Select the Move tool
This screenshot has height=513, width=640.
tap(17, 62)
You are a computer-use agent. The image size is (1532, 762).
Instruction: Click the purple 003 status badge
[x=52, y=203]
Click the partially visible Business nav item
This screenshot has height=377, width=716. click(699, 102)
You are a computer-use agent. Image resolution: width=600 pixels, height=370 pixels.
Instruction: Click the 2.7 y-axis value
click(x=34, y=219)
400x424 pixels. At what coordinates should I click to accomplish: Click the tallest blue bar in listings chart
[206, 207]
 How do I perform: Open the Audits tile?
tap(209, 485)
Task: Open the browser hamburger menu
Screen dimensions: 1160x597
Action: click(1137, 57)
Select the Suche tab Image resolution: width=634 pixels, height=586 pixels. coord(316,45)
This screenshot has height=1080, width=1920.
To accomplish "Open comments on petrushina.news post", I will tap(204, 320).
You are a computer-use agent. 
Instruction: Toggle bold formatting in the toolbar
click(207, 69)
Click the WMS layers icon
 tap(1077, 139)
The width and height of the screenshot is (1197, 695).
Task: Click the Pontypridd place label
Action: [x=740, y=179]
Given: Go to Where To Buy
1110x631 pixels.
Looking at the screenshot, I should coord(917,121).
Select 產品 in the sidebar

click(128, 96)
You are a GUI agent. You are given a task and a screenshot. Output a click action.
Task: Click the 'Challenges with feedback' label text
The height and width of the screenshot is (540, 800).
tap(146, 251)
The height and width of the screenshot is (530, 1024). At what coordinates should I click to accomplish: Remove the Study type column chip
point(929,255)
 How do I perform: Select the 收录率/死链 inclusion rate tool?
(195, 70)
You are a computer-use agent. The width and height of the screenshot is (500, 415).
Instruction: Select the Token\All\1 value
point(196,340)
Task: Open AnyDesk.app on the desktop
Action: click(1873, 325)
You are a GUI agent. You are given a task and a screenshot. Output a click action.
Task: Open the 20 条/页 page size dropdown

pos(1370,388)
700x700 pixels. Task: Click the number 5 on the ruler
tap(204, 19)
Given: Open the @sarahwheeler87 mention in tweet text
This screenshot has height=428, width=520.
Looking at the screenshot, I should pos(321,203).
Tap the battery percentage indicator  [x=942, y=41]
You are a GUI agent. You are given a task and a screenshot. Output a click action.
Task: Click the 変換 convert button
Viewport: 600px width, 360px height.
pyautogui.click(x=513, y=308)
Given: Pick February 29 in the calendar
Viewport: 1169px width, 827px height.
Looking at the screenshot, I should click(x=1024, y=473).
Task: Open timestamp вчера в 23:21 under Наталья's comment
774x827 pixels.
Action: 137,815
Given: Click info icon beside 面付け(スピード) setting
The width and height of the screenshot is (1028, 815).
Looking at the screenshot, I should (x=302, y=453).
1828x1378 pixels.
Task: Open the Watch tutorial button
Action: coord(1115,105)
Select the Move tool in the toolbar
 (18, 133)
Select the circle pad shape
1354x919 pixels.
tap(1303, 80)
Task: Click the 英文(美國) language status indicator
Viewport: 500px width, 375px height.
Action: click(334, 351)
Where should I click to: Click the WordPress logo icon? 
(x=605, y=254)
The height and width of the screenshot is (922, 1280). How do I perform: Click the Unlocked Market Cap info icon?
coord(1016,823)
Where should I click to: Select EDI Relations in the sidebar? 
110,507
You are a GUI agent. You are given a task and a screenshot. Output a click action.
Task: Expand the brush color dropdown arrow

□ □ □ □

Your assignment:
Give an exact copy of the lines above from the line with "Viewport: 600px width, 360px height." up to and including the line with "Select the circle pad shape", and leave everything else out.

Output for this task:
Viewport: 600px width, 360px height.
pyautogui.click(x=513, y=308)
Given: Pick February 29 in the calendar
Viewport: 1169px width, 827px height.
Looking at the screenshot, I should click(x=1024, y=473).
Task: Open timestamp вчера в 23:21 under Наталья's comment
774x827 pixels.
Action: 137,815
Given: Click info icon beside 面付け(スピード) setting
The width and height of the screenshot is (1028, 815).
Looking at the screenshot, I should (x=302, y=453).
1828x1378 pixels.
Task: Open the Watch tutorial button
Action: coord(1115,105)
Select the Move tool in the toolbar
 (18, 133)
Select the circle pad shape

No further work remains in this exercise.